Problem to solve:
With pictures omitted, copy exactly the lines from the one containing "Click the noise gate THRESHOLD knob" through the end of the records below.

•••••

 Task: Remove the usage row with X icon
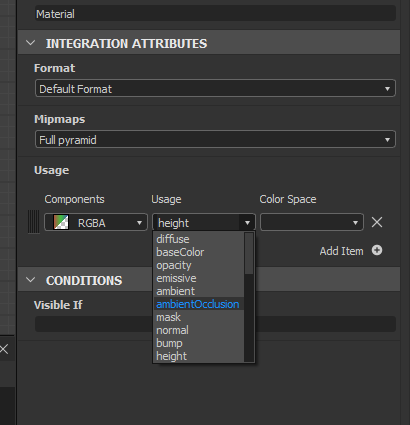tap(377, 222)
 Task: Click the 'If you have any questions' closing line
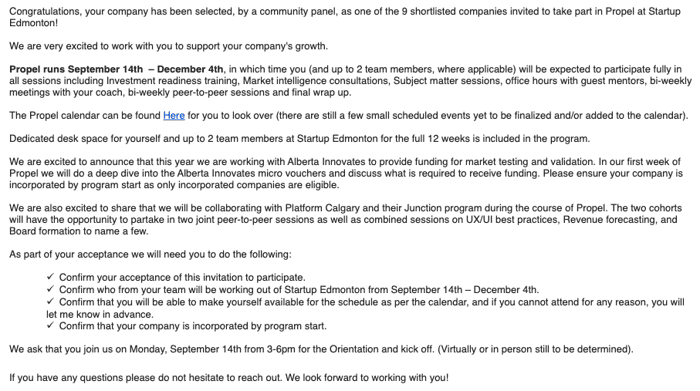(x=229, y=378)
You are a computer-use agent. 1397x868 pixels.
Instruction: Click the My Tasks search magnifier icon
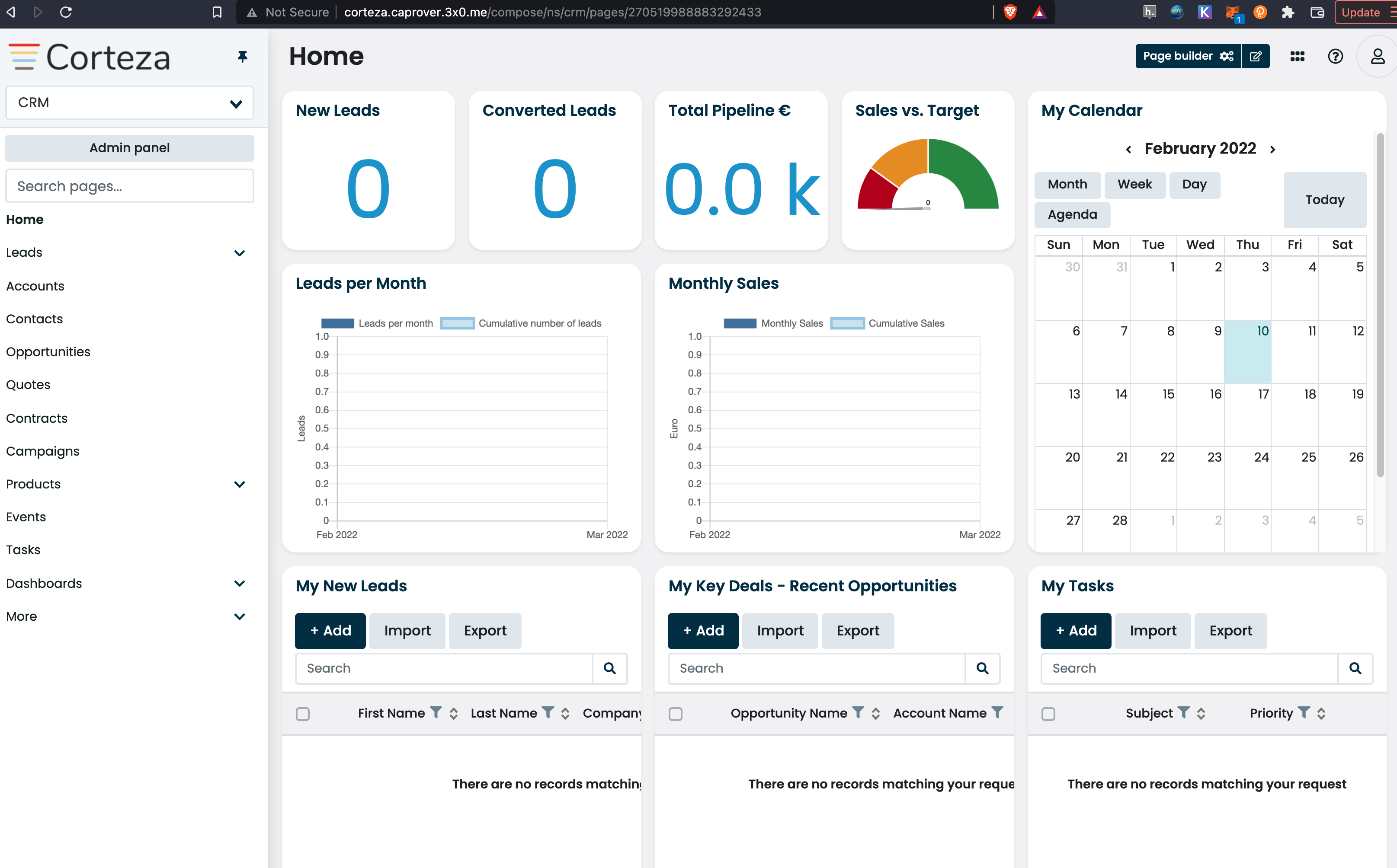(1355, 668)
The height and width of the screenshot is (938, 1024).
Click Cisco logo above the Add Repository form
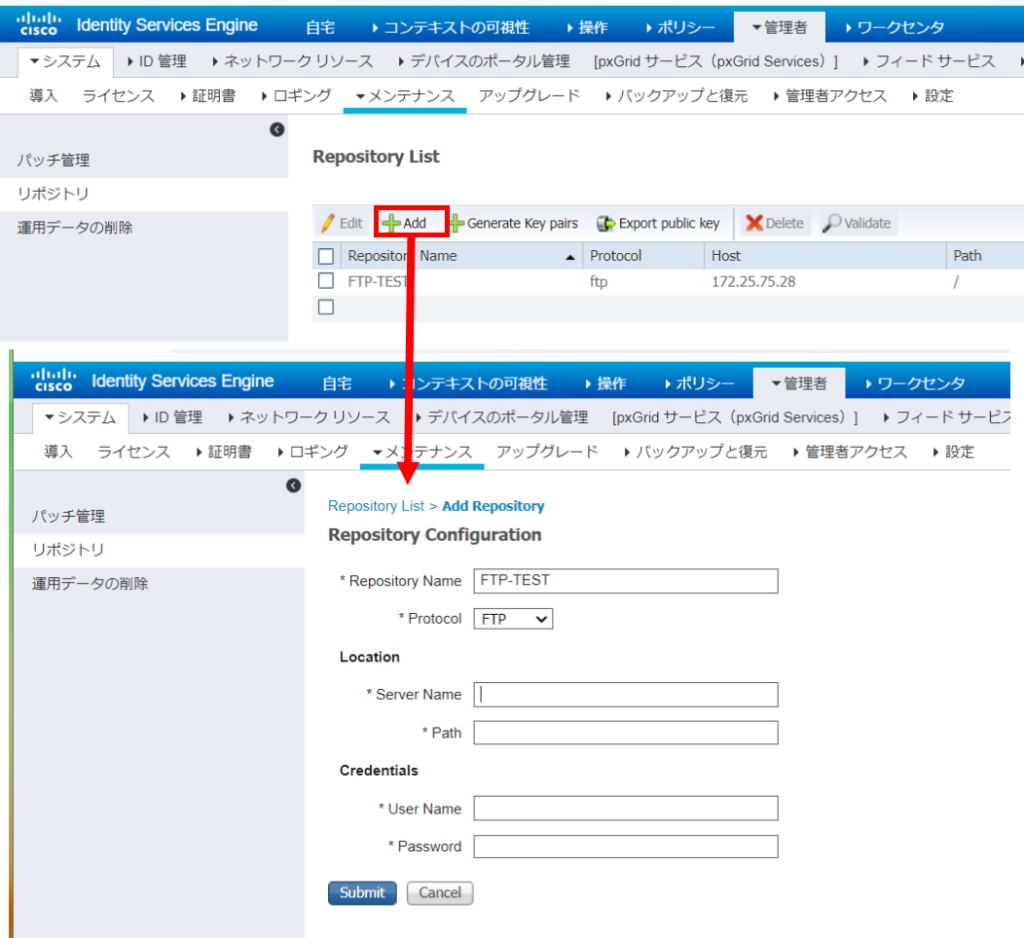[x=53, y=381]
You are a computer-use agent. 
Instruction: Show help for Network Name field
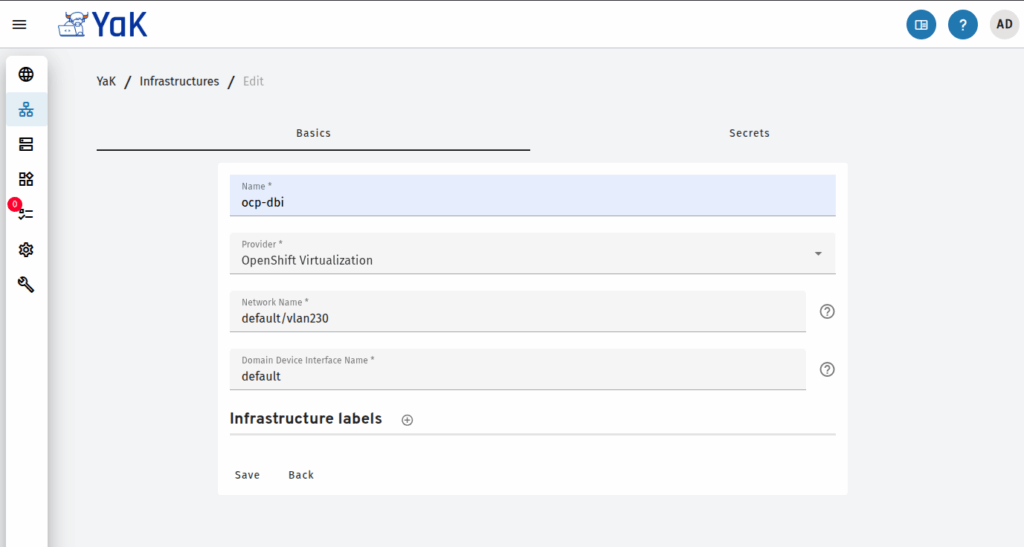pos(827,311)

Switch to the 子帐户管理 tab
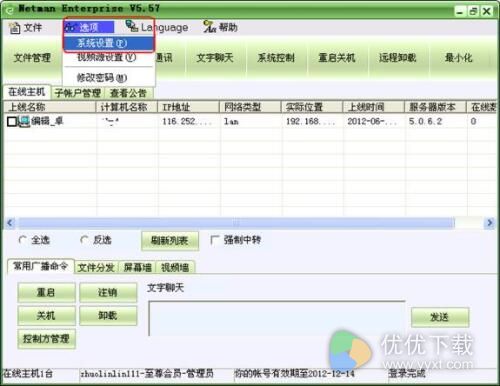point(78,93)
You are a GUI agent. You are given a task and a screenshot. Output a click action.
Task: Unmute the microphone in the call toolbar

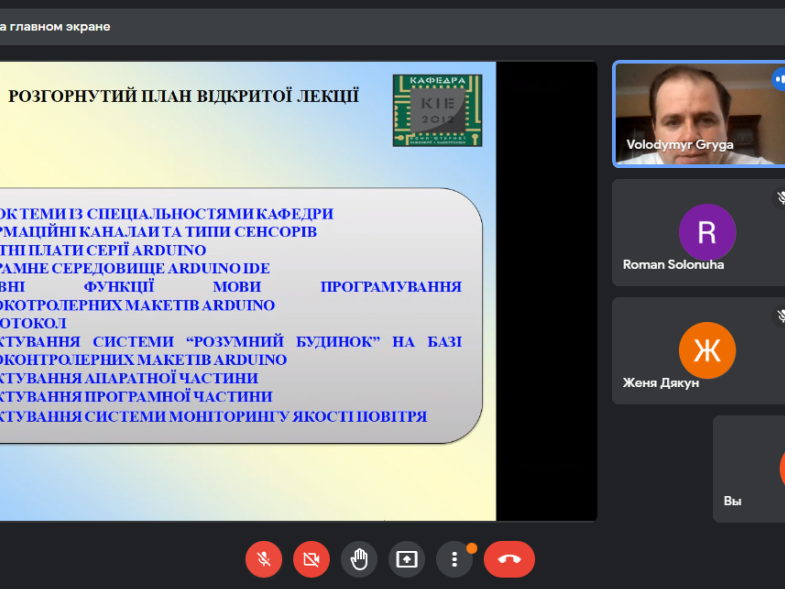[264, 559]
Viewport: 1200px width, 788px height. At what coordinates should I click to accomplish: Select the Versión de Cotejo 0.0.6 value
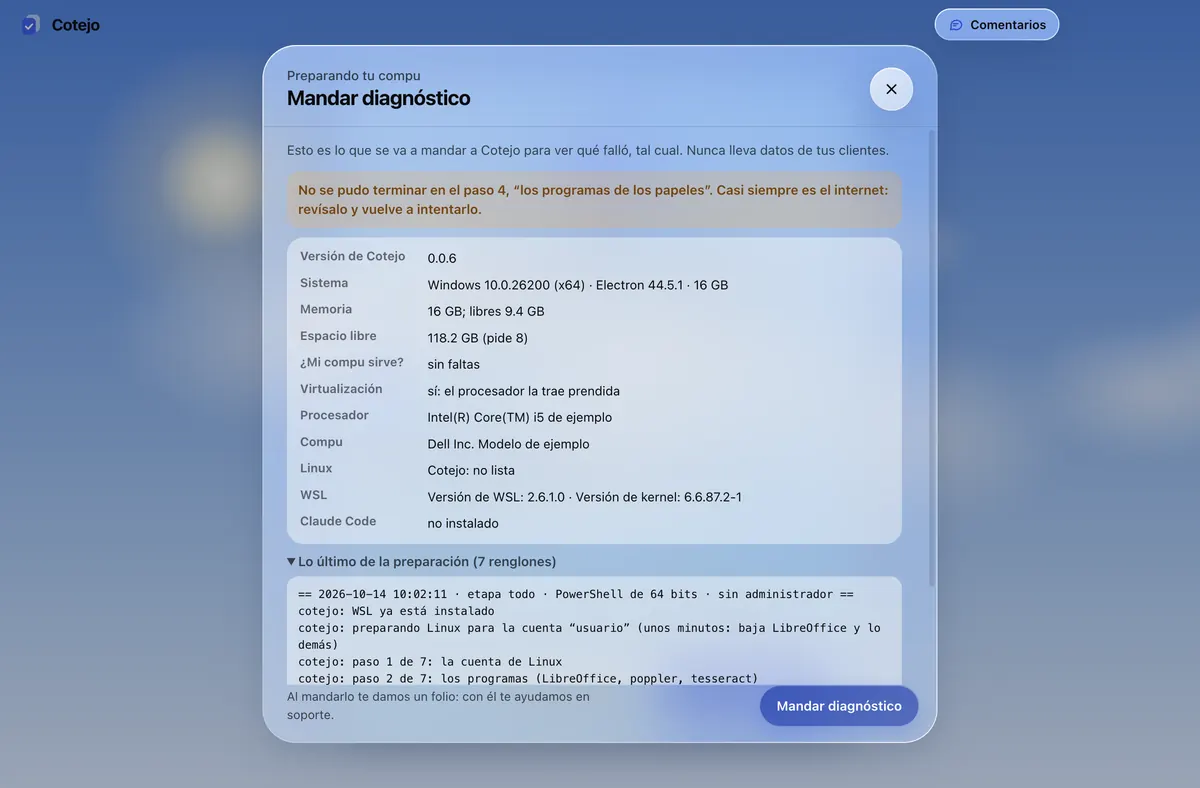442,258
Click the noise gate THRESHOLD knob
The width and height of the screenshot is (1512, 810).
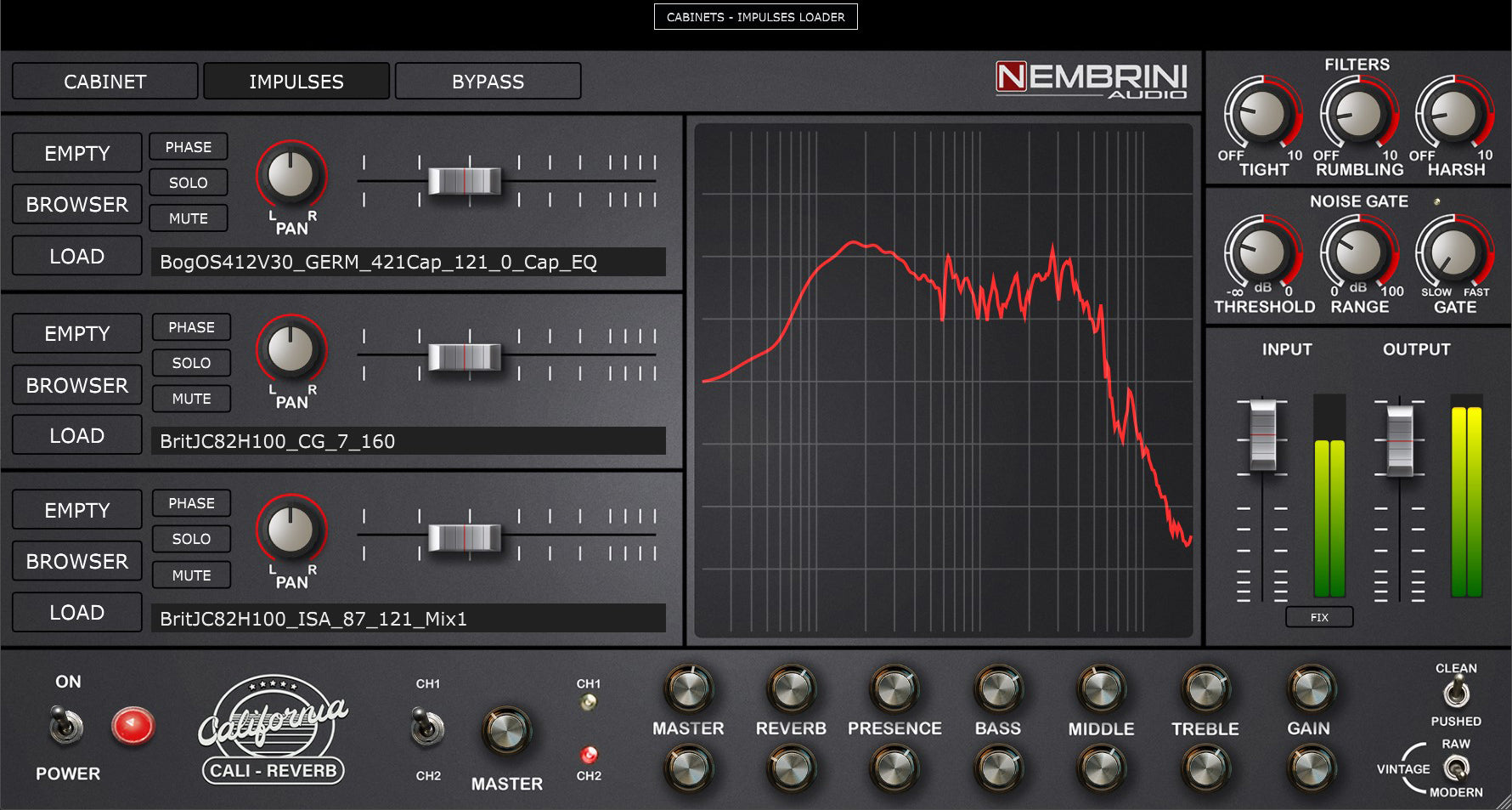(1262, 252)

•••••

Task response:
Click the noise gate THRESHOLD knob
The width and height of the screenshot is (1512, 810).
(1262, 252)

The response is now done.